Working with autism requires a more patient way to communicate, as it requires us to reflect upon a perspective of the world that is different from what we are accustomed too. We believe that Autism is simply a different way in which the world is viewed. An effective treatment plan would begin from a more patient communication together with a customised intervention program.
Do I need orthotics?
That is one of our most commonly asked question! Patients often come in with foot pain, together with this very query on orthotics.
And our answer? No.
No, you do not need orthotics - at least for now.
The question about orthotics is often, but not always, backed by a misunderstanding that gait correction can be easily solved by a quick fix. This misunderstanding is also the reason why orthotics backfire, and proving injurious to the user instead. To give an example, an arch support is often recommended by people who overpronates. However, this same group of overpronators who overpronates during midstance often also excessively inverts their feet during pushoff. As such, these arch supports actually worsens the amount of inversion during push off, resulting in increased instability of the ankle, increasing the risk of ankle sprains among other issues.
Before addressing the need for orthotics, we need to start work on aspects that are not addressed and that needs work. Before you think about bringing in something external to support your body, we need to first work on aspects of your feet and your body's mechanisms to optimise the way you load.
Orthotics do not give you the strength you need. They do not erase any poor movement patterns of your foot. They do not correct the slouch from your head down - from the way you hold up your pelvis to the way you hold up your shoulders.
Let's work on improving the way you move and the way your body handles load and impact, before we think about bringing in orthotics - if there is even any need for one.
For foot conditions such as those with bunions or severe structural changes, there are still aspects of strength and mobility that require work upon. However for these conditions, treatment outcomes often improve with the complementary support provided by orthotics. In these cases, we do advise our patients to consult an orthotics or podiatrist for simultaneous assistance while continuing their physiotherapy rehabilitation work.
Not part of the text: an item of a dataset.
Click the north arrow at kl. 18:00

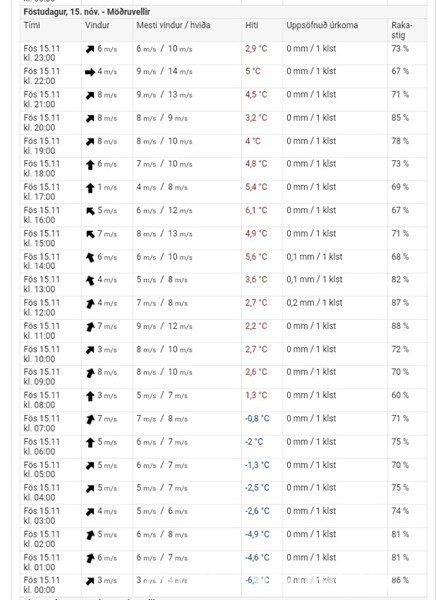(90, 165)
The way we make changes upon the running and walking gait is primarily via muscle activation and strengthening. Orthotics can be recommended on a case by case basis, but it's often unnecessary as with strengthening, the arch, the foot and the body's mechanics can change to improve the way the body loads the ground, removing the need for any supplemental orthotics. Even with the recommendation of orthotics, there is a need for regular revisions and replacement of orthotics as the foot structure can change with the strengthening work incorporated. As such, the reliance and usage of orthotics should not be prioritised over corrective strengthening work.